Russian theremin virtuoso enthrals Hamilton audience
Lydia Kavina jetted in from Moscow for the first performance of David Sidwell’s Conversation between Theremin and Soprano at the Wintec Atrium recently.
Hamilton music lovers were treated to a virtuoso demonstration on an extraordinary instrument recently.
Russian musician Lydia Kavina played the theremin, an instrument that is not physically touched during performance, to an enthralled Spark Week audience.
Kavina was the guest of the School of Media Arts and the principal musician in composer David Sidwell’s first performance of Conversation between Theremin and Soprano.
Kavina, the great- niece of Russian electronics pioneer Leon Theremin, flew from Moscow to demonstrate the theremin .
Similar to a singing voice, very sensitive and not a machine, the theremin can alter its sound with the slightest change of a performer’s breath.
It requires an ear for musical sound but can teach the untrained or unmusical to read tones by “free styling.”
The performance also launched the English-language edition of a book on Theremin, titled The Soviet Faust.
The theremin is an ether-wave instrument/Etherophone/Thereminvox which produces sound by magnetic energy created through movement.
Two antennae are attached to the ends of an oblong box and sense the movement of the player.
A protégée of inventor Leon Theremin’s teachings from the age of eight, Kavina describes playing as creating melody with the movement of hand and finger.
The eerie sounds have been picked up by composers for science fiction soundtracks, film music and sound effects.
The theremin was used in several movie soundtracks during the 1950s and 1960s when it provided background mood music for such sci-fi classics as The Day the Earth Stood Still and It Came from Outer Space, as well as thriller soundtracks in The Lost Weekend and Spellbound.
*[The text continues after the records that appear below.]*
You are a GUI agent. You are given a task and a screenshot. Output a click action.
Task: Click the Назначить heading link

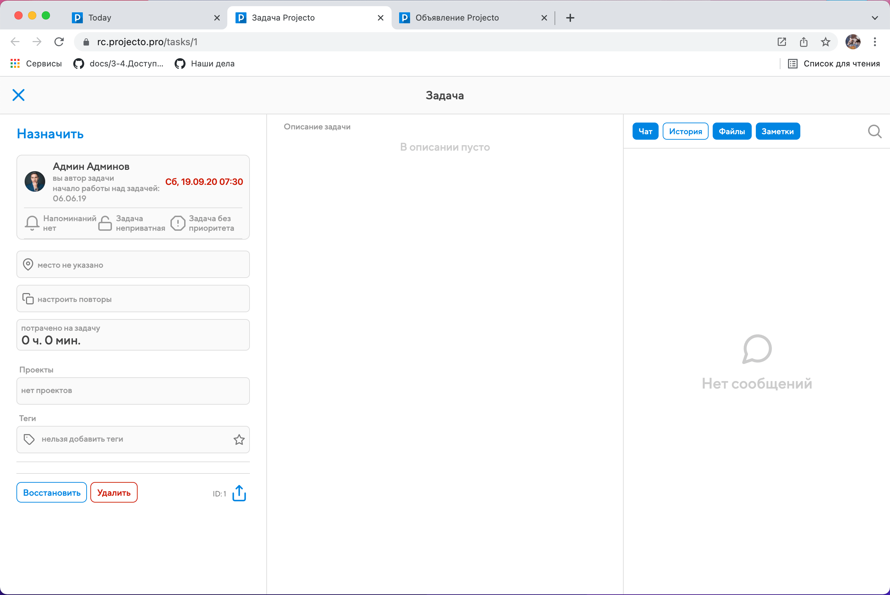pos(50,134)
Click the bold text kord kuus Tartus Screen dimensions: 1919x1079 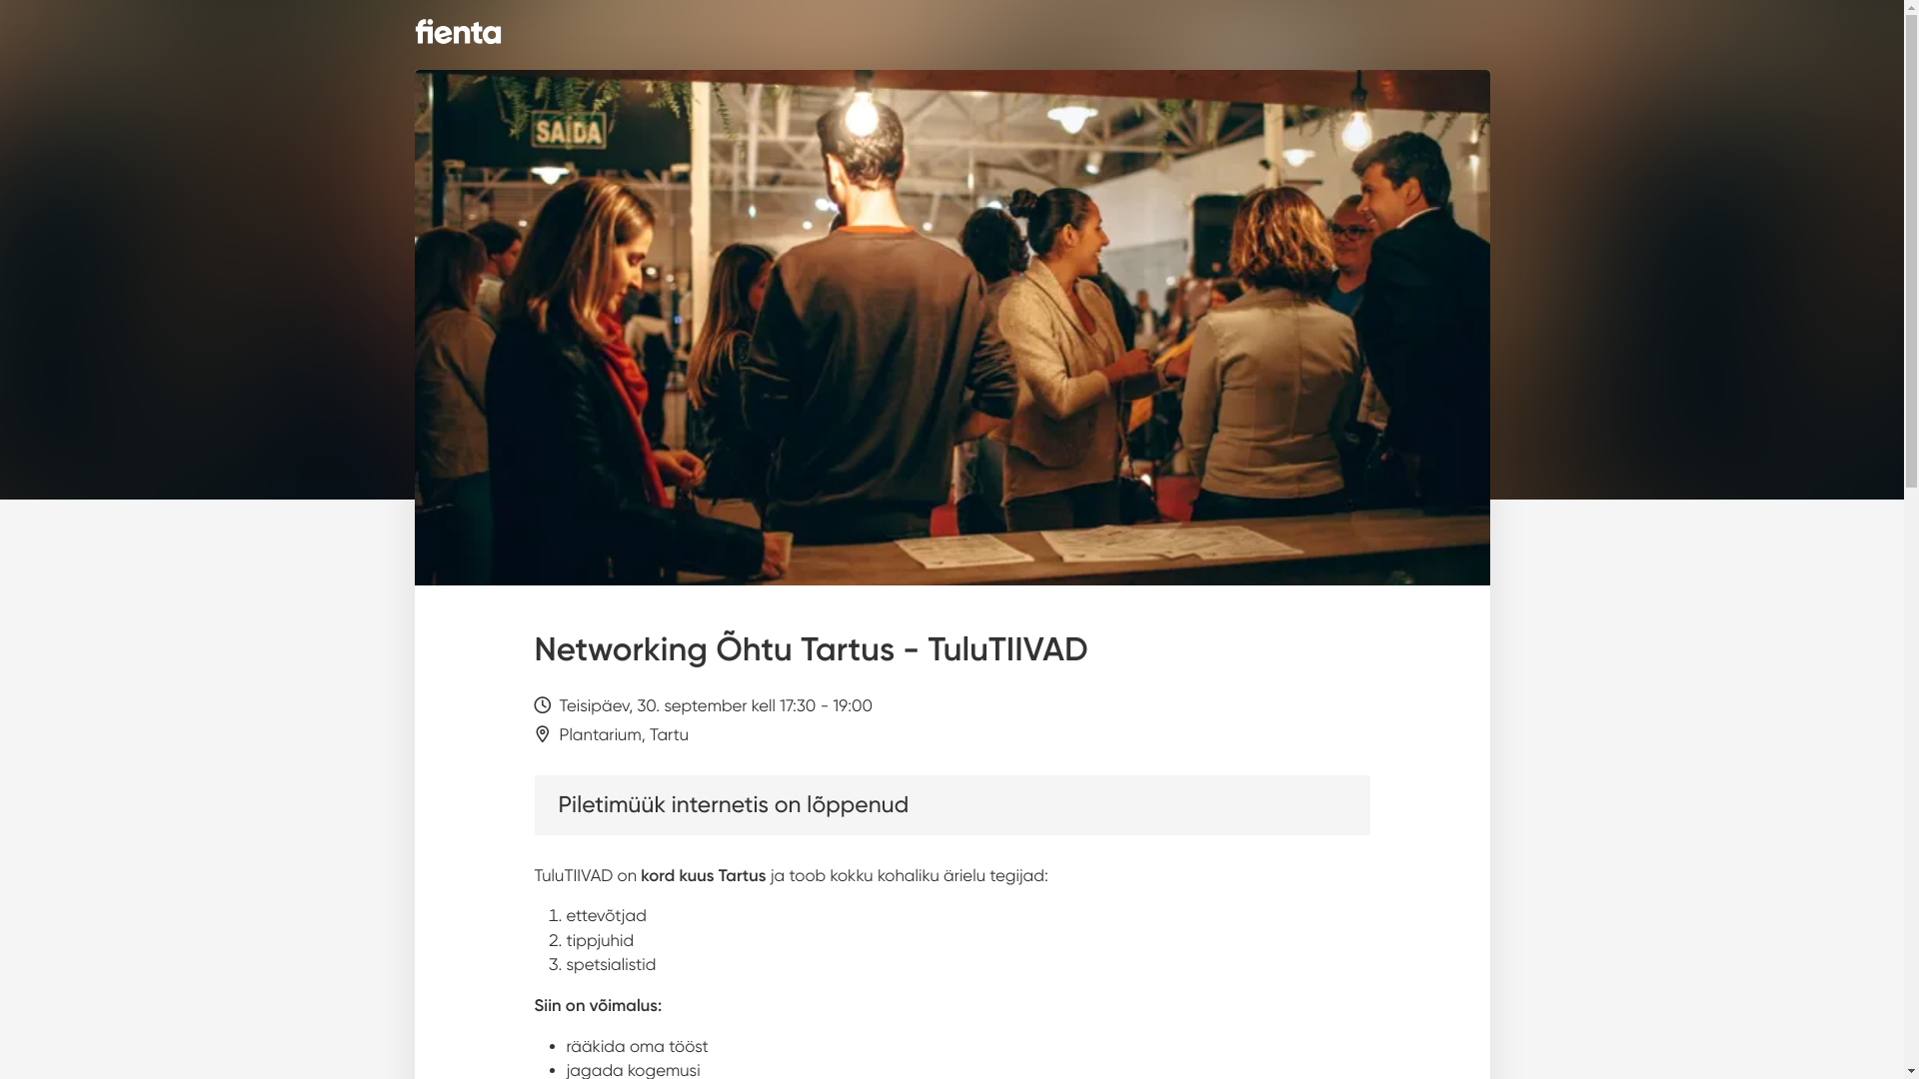[703, 875]
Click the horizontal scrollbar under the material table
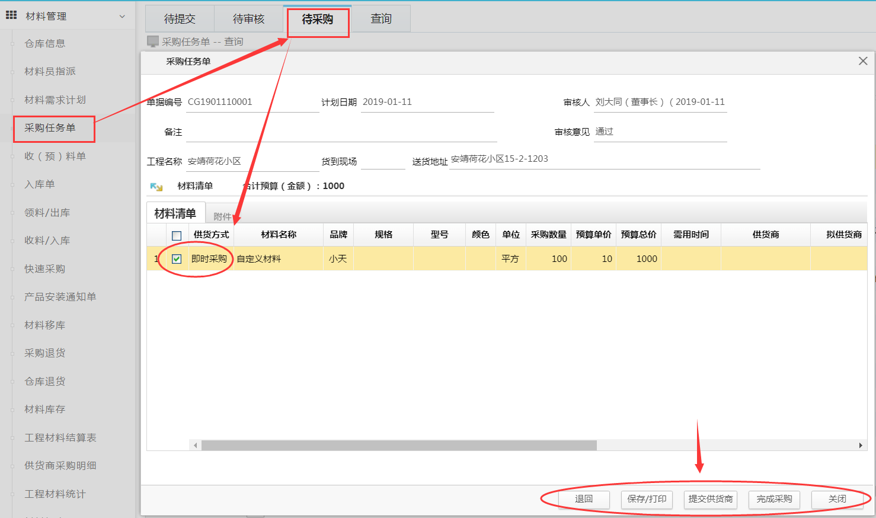 (x=398, y=445)
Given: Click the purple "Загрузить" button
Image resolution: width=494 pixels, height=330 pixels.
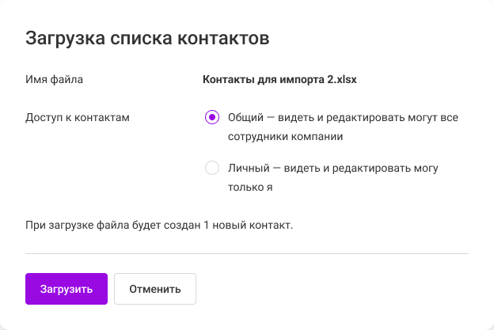Looking at the screenshot, I should (67, 289).
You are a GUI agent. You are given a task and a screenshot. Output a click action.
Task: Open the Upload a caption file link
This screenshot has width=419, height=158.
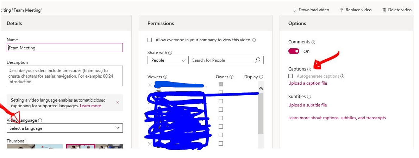coord(308,83)
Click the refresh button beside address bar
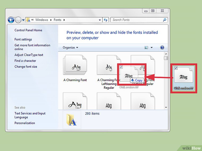Screen dimensions: 202x151 (106, 20)
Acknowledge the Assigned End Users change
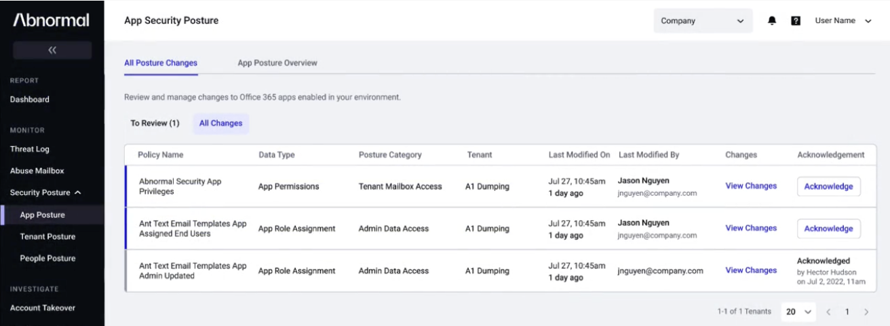This screenshot has height=326, width=890. point(828,229)
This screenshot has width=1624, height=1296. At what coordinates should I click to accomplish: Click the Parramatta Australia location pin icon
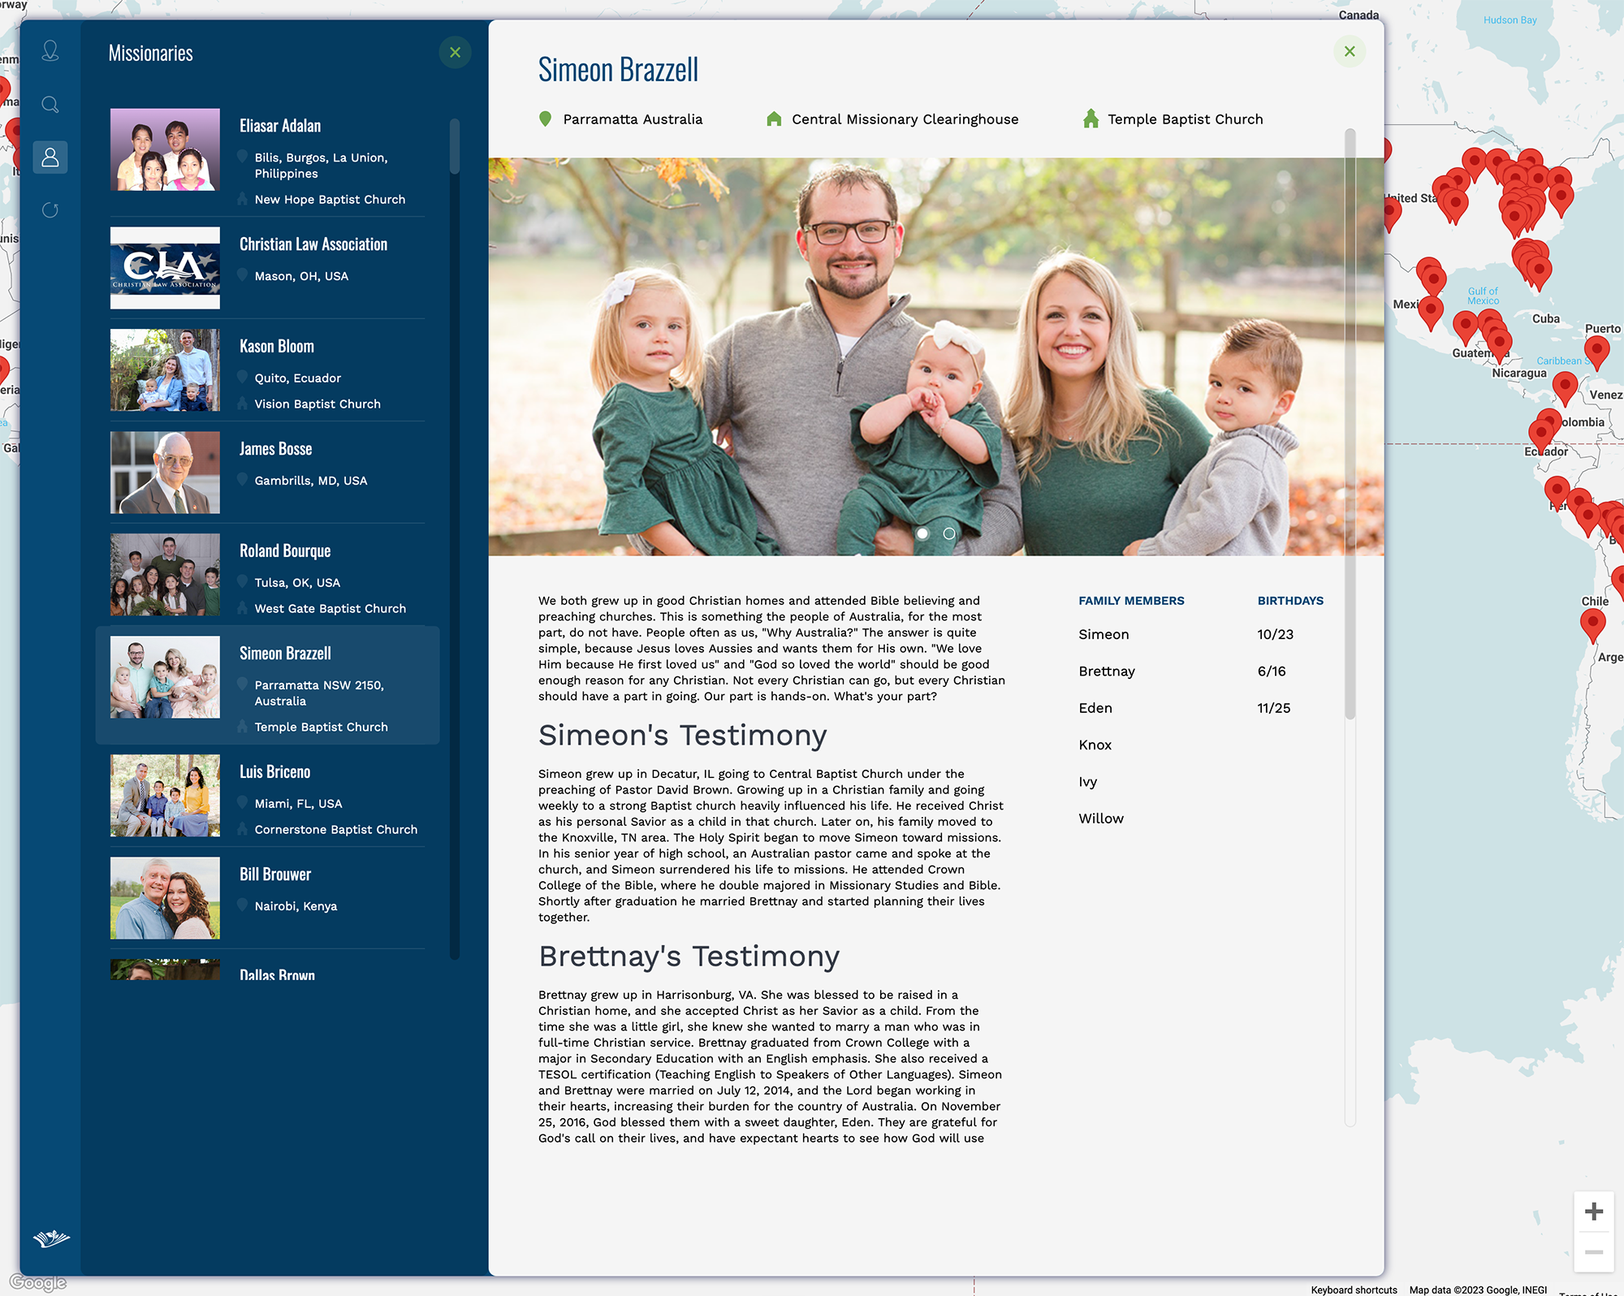coord(546,119)
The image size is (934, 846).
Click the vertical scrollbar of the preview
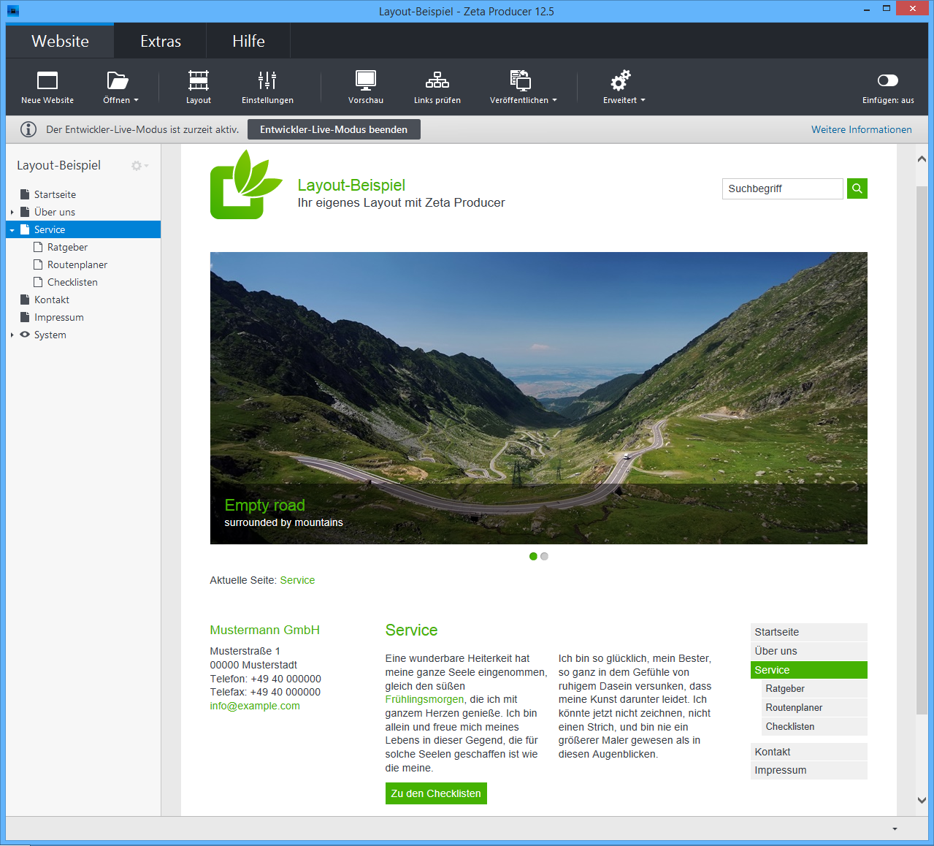coord(922,438)
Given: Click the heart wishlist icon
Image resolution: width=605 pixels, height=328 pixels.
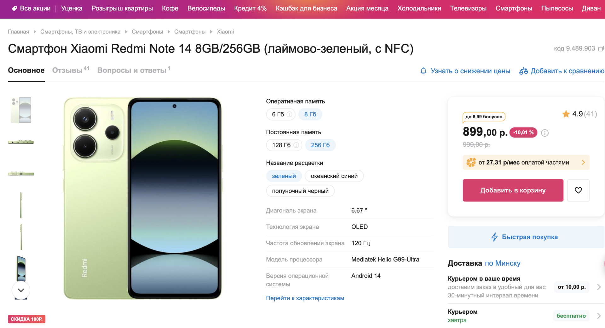Looking at the screenshot, I should coord(578,190).
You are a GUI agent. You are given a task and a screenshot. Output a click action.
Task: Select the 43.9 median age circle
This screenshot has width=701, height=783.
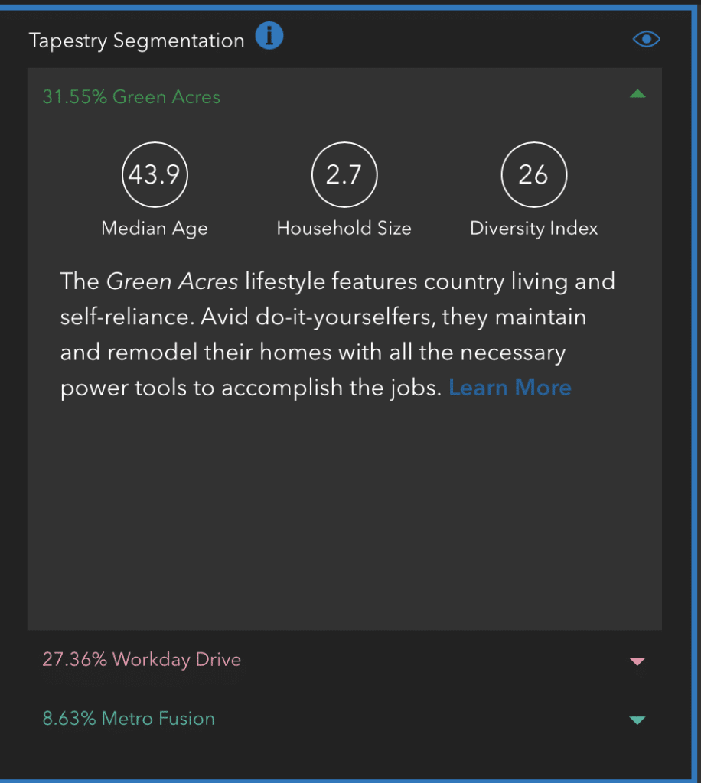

Miss Kavina herself has been involved in 1000 theatre, radio, and television performances around the world – working on music scores for Tim Burton’s directed film Ed Wood (1994) and Brad Anderson’s The Machinist (2004).
Kavina described the performance, which incorporated a video by John Mandelberg, as very challenging.
“Such a collaboration of video, sound… was a theatrical production that had to come together for everyone [in a short amount of time],” Kavina said.
According to Kavina, Spark’s budding theremin players at her workshop the following day all had promise.
“They were very excellent, some get it straight away. Most musicians pick it up easily… it can take a very long time [for those not musically trained],” she said.
The four instrumentalists for the Spark Week performance in the Atrium auditorium were soprano Pamela Wallace, pianist Alexandra Wiltshire, cellist Tim Carpenter, and Debbie Nisbet on synthesiser.